• [The task]
Only the line with "[Rust en overgave] (320, 882)" and the lines after it, to the end of the data, should appear in the answer, each reproduced exactly.

Top of Source data

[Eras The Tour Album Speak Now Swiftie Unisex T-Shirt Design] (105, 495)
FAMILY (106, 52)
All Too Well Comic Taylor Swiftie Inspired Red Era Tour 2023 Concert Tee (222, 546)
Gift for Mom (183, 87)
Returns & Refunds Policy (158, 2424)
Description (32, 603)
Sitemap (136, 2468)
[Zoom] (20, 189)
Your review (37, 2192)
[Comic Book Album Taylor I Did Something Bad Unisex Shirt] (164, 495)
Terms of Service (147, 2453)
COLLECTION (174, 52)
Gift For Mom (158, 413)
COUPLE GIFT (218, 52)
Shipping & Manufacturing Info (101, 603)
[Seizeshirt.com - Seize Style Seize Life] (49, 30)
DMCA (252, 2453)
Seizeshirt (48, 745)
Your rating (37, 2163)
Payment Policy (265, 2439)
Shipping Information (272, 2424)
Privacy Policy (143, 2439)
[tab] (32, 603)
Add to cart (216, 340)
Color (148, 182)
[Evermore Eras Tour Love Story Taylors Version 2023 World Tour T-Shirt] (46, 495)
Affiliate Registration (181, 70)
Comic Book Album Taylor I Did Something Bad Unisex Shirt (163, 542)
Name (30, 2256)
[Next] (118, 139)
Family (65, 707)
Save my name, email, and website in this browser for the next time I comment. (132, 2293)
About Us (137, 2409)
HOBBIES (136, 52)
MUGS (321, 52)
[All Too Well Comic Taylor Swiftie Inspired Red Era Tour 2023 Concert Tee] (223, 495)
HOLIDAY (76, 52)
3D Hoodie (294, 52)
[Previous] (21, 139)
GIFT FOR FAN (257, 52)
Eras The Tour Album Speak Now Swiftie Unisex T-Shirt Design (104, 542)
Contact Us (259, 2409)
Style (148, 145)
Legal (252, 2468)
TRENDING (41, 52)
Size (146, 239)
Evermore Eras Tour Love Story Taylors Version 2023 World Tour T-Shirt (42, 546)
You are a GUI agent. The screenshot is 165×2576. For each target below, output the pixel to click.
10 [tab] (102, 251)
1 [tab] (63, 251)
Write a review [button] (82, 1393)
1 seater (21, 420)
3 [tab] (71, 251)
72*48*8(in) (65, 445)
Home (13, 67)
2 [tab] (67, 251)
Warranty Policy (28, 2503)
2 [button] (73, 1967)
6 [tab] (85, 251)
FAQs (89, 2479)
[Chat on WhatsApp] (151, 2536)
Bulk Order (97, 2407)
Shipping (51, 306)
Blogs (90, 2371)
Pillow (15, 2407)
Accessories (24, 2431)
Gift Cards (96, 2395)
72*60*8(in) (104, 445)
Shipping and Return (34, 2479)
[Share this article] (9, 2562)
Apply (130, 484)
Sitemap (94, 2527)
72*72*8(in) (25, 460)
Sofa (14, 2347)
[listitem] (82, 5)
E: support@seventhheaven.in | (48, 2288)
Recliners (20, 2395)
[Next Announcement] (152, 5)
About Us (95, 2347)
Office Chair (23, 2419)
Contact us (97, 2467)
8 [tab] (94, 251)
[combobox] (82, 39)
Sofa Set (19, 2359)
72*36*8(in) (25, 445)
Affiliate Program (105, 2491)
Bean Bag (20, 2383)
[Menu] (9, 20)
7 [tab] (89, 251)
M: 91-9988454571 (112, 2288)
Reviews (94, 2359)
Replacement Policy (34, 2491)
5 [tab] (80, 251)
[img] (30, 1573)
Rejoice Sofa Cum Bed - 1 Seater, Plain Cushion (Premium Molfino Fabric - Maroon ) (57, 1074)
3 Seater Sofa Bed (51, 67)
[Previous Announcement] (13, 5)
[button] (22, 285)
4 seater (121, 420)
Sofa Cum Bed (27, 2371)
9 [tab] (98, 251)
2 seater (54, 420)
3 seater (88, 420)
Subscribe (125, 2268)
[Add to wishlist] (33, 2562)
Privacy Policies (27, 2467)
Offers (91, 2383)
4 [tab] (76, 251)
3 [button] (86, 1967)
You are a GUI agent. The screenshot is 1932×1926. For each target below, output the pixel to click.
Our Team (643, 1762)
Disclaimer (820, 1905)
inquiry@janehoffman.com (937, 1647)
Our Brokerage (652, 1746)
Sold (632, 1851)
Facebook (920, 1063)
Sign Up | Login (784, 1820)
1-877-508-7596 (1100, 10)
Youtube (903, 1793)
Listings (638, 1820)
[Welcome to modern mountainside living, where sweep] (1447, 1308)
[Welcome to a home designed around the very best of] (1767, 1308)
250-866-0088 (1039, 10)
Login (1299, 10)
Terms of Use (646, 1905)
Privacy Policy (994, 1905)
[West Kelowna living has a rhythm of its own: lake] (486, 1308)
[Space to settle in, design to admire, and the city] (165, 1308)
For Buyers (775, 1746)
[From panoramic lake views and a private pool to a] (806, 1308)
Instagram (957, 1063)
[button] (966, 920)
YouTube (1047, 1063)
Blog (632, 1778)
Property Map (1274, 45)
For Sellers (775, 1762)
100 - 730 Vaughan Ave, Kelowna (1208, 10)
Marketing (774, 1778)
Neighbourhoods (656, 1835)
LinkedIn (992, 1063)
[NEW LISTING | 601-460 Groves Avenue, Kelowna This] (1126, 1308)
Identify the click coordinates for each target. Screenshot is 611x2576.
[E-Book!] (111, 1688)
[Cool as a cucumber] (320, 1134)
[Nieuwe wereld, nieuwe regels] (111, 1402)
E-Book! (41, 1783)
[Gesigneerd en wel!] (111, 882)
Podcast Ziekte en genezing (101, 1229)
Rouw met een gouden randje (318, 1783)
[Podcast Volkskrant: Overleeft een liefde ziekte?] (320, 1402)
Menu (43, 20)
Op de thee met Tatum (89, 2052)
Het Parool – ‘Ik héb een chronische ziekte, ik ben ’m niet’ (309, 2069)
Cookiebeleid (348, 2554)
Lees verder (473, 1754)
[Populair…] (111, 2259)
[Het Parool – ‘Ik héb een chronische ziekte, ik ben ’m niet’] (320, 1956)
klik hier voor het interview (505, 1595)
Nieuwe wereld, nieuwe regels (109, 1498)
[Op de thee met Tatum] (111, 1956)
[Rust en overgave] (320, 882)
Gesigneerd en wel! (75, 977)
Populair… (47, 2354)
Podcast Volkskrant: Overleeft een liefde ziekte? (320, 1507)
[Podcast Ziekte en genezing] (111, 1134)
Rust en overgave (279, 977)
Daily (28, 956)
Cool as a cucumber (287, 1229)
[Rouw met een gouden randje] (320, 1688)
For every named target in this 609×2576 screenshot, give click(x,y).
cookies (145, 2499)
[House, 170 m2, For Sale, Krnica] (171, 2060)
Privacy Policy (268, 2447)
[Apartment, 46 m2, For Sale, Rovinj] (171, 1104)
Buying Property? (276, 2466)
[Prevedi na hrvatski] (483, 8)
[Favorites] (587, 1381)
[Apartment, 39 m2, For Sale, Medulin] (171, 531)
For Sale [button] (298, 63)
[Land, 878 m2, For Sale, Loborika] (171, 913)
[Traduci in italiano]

Bottom of Source data

• [Finished exercise]
[Rust en overgave] (320, 882)
Gesigneerd en wel! (75, 977)
Populair… (47, 2354)
Podcast Volkskrant: Overleeft een liefde ziekte? (320, 1507)
[Podcast Ziekte en genezing] (111, 1134)
Rust en overgave (279, 977)
Daily (28, 956)
Cool as a cucumber (287, 1229)
[Rouw met een gouden randje] (320, 1688)
For every named target in this 609×2576 screenshot, give click(x,y).
cookies (145, 2499)
[House, 170 m2, For Sale, Krnica] (171, 2060)
Privacy Policy (268, 2447)
[Apartment, 46 m2, For Sale, Rovinj] (171, 1104)
Buying Property? (276, 2466)
[Prevedi na hrvatski] (483, 8)
[Favorites] (587, 1381)
[Apartment, 39 m2, For Sale, Medulin] (171, 531)
For Sale [button] (298, 63)
[Land, 878 m2, For Sale, Loborika] (171, 913)
[Traduci in italiano]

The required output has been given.